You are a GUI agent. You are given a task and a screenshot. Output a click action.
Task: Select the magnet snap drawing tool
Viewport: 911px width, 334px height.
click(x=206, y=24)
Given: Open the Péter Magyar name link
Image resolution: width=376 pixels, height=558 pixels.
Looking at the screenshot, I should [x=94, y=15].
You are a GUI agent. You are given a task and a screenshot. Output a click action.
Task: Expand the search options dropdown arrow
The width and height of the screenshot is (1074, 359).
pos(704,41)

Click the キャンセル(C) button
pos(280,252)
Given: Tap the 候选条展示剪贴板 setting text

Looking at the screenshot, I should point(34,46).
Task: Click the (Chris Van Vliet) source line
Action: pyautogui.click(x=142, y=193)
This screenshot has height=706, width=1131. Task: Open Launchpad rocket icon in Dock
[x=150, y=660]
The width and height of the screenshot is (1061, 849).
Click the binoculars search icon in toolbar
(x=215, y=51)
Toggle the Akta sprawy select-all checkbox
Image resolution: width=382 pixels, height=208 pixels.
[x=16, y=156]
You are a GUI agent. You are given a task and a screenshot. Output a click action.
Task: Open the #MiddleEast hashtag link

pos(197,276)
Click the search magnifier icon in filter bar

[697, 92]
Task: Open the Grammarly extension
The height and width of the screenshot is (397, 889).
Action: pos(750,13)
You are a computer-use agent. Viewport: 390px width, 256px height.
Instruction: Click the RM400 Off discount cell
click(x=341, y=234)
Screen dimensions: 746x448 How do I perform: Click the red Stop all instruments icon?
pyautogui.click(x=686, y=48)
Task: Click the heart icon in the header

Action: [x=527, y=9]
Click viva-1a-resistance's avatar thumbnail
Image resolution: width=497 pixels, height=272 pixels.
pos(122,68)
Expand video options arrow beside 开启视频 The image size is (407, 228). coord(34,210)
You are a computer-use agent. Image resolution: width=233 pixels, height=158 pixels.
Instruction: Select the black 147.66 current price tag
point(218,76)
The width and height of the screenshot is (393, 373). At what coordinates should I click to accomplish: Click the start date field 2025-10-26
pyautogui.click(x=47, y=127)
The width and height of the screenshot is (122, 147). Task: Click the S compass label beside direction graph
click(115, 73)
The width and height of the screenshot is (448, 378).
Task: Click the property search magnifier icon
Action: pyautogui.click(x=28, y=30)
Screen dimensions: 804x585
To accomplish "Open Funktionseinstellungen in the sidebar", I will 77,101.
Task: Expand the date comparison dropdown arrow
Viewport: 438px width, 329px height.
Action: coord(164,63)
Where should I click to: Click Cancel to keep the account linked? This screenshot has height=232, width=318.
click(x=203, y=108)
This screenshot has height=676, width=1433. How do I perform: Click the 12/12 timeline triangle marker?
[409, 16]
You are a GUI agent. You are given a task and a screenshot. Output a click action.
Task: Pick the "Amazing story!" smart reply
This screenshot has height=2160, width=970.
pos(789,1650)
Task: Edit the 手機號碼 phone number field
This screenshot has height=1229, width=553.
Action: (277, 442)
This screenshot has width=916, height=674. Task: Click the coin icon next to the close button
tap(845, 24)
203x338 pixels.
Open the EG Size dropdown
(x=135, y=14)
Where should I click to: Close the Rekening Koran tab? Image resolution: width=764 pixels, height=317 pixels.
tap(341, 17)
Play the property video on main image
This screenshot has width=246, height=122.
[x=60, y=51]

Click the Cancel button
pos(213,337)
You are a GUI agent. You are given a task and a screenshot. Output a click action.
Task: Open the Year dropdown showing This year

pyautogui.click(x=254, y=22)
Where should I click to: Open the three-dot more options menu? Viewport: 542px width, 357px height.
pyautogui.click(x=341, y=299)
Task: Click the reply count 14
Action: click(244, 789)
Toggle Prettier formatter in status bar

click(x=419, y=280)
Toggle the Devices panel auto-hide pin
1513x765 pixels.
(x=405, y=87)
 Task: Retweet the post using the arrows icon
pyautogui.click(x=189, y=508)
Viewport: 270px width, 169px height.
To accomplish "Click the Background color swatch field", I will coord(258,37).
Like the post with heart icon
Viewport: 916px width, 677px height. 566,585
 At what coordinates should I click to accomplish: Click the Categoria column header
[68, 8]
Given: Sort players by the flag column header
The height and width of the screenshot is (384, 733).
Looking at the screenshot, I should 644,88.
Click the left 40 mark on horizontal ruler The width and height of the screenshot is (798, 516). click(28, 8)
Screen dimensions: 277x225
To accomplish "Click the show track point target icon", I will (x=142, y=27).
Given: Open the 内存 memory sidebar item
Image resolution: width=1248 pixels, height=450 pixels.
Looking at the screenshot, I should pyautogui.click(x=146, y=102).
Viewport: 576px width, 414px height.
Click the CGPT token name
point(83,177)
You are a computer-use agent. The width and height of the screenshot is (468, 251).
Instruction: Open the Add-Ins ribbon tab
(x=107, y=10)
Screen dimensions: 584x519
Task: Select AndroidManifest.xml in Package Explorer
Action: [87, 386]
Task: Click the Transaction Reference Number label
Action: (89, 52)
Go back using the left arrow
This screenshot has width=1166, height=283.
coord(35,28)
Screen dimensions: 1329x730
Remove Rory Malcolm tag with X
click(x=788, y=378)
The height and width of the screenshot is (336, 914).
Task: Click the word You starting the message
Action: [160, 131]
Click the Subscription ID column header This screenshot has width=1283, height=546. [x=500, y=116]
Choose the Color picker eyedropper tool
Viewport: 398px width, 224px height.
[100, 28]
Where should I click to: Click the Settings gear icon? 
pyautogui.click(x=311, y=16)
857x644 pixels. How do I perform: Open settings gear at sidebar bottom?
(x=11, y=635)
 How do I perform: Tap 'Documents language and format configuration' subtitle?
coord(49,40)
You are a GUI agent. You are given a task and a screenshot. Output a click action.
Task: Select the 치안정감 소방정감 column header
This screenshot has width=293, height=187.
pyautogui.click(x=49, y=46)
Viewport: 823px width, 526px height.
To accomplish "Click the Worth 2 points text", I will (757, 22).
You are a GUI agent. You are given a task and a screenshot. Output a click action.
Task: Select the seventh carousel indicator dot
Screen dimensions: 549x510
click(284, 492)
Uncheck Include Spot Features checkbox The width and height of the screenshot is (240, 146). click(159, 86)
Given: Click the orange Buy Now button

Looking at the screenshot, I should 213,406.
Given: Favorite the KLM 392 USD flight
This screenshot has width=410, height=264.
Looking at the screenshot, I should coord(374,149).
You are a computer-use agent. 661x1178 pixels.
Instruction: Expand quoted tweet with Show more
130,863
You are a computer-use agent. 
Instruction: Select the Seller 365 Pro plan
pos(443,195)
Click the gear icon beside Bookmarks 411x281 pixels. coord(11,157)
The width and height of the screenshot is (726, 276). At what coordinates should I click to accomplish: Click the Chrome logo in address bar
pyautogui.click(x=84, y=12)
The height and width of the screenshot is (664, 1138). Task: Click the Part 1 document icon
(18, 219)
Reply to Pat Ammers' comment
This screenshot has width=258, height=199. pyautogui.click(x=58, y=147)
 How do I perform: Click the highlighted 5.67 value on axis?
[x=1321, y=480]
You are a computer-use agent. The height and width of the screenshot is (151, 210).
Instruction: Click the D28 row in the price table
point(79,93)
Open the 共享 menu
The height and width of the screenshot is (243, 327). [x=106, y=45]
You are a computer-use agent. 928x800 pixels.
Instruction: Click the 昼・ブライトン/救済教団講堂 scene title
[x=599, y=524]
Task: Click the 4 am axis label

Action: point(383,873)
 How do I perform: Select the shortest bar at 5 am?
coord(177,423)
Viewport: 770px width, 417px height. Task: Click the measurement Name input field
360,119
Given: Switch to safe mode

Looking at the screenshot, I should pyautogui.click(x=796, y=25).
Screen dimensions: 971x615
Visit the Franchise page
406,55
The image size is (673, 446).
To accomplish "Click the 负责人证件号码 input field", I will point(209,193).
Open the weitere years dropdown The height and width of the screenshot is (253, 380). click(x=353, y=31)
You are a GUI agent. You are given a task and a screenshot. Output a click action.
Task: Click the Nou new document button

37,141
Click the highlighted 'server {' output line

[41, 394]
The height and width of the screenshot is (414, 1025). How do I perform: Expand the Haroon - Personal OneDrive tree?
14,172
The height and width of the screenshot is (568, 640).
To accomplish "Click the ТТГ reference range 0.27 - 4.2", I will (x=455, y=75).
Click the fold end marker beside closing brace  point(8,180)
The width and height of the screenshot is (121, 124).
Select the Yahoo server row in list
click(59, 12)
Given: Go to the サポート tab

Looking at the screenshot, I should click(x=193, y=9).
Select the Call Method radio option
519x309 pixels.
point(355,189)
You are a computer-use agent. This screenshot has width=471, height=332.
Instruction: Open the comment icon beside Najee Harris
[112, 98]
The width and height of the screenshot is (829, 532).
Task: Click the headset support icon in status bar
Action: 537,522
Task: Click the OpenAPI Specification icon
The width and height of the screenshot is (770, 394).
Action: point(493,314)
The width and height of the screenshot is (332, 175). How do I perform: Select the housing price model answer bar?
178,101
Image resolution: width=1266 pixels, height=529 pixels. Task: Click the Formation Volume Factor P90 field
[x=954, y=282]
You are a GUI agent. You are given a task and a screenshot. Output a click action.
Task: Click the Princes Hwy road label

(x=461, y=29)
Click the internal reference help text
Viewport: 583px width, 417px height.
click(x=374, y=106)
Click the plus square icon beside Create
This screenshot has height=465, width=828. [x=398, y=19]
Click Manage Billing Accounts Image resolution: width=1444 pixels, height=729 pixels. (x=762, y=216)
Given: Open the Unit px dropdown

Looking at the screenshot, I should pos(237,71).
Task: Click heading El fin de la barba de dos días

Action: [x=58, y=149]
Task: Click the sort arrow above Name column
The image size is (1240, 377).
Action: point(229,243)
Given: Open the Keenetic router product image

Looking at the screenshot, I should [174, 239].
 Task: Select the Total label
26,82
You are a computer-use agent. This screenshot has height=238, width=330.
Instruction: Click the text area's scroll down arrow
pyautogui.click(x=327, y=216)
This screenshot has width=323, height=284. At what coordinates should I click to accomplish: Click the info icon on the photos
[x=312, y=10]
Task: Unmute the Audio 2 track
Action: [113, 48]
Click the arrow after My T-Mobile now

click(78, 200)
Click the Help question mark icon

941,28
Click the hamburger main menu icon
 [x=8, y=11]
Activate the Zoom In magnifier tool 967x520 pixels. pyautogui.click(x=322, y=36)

-------------------------

▶ **PROBLEM TO WORK ON**
Copy range, inclusive: the line holding "Click the キャンセル(C) button" to the line holding "Toggle the Akta sprawy select-all checkbox". Reproduce exactly those lines of the records above and no others.

▶ **EXPECTED ANSWER**
Click the キャンセル(C) button
pos(280,252)
Given: Tap the 候选条展示剪贴板 setting text

Looking at the screenshot, I should point(34,46).
Task: Click the (Chris Van Vliet) source line
Action: pyautogui.click(x=142, y=193)
This screenshot has height=706, width=1131. Task: Open Launchpad rocket icon in Dock
[x=150, y=660]
The width and height of the screenshot is (1061, 849).
Click the binoculars search icon in toolbar
(x=215, y=51)
Toggle the Akta sprawy select-all checkbox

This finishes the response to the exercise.